**BRIEF**
Take the line that contains "This screenshot has height=675, width=900." in the data below and each line after it, through the last, and repeat them unchanged.

**Dataset entries**
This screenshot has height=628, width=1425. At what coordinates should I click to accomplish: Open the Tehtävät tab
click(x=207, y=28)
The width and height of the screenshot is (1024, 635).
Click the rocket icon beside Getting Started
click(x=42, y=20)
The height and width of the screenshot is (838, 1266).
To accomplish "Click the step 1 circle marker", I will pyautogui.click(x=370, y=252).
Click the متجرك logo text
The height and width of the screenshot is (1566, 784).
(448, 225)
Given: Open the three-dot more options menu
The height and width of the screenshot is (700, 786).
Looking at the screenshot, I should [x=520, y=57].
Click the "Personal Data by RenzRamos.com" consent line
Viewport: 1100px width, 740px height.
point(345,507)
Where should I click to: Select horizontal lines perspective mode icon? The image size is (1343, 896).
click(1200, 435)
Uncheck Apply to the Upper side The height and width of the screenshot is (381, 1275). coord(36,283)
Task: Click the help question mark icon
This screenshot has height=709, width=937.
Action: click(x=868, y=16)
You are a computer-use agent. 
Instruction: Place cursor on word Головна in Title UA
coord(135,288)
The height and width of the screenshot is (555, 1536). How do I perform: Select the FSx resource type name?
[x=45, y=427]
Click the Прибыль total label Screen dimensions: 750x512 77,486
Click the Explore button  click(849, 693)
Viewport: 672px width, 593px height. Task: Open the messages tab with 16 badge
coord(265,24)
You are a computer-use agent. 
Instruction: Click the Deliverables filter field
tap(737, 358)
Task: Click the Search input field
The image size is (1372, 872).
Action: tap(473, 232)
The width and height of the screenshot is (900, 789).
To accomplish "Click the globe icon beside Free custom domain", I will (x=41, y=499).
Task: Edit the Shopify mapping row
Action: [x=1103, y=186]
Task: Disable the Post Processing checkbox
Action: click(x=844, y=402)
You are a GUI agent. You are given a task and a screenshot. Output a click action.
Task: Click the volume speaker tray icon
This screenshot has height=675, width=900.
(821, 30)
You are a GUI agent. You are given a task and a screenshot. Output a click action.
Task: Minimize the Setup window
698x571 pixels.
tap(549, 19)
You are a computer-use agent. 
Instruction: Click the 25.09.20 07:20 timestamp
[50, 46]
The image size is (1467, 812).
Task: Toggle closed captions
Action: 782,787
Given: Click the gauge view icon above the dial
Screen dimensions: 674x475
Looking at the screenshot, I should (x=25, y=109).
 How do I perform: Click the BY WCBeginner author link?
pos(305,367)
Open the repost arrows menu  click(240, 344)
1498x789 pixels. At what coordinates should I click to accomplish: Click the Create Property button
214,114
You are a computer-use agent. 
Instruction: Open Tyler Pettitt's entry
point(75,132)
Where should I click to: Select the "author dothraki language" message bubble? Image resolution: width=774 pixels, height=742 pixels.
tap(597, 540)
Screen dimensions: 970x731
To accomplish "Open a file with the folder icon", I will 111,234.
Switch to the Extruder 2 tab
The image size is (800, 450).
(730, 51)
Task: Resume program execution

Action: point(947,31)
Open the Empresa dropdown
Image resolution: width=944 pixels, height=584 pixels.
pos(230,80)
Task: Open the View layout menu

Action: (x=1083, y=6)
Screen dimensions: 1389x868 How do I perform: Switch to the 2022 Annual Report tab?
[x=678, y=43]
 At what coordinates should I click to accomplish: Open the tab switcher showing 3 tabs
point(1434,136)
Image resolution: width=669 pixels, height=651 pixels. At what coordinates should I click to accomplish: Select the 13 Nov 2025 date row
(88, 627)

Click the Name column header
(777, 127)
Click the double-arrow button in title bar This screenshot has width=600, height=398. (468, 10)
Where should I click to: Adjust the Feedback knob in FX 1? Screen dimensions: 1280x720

**ANSWER BELOW**
This screenshot has height=675, width=900.
(821, 30)
You are a GUI agent. You are given a task and a screenshot. Output a click action.
Task: Minimize the Setup window
698x571 pixels.
tap(549, 19)
You are a computer-use agent. 
Instruction: Click the 25.09.20 07:20 timestamp
[50, 46]
The image size is (1467, 812).
Task: Toggle closed captions
Action: 782,787
Given: Click the gauge view icon above the dial
Screen dimensions: 674x475
Looking at the screenshot, I should (x=25, y=109).
 How do I perform: Click the BY WCBeginner author link?
pos(305,367)
Open the repost arrows menu  click(240, 344)
1498x789 pixels. At what coordinates should I click to accomplish: Click the Create Property button
214,114
You are a computer-use agent. 
Instruction: Open Tyler Pettitt's entry
point(75,132)
Where should I click to: Select the "author dothraki language" message bubble? Image resolution: width=774 pixels, height=742 pixels.
tap(597, 540)
Screen dimensions: 970x731
To accomplish "Open a file with the folder icon", I will 111,234.
Switch to the Extruder 2 tab
The image size is (800, 450).
(730, 51)
Task: Resume program execution

Action: point(947,31)
Open the Empresa dropdown
Image resolution: width=944 pixels, height=584 pixels.
pos(230,80)
Task: Open the View layout menu

Action: (x=1083, y=6)
Screen dimensions: 1389x868 How do I perform: Switch to the 2022 Annual Report tab?
[x=678, y=43]
 At what coordinates should I click to accomplish: Open the tab switcher showing 3 tabs
point(1434,136)
Image resolution: width=669 pixels, height=651 pixels. At what coordinates should I click to accomplish: Select the 13 Nov 2025 date row
(88, 627)

Click the Name column header
(777, 127)
Click the double-arrow button in title bar This screenshot has width=600, height=398. (468, 10)
Where should I click to: Adjust the Feedback knob in FX 1? Screen dimensions: 1280x720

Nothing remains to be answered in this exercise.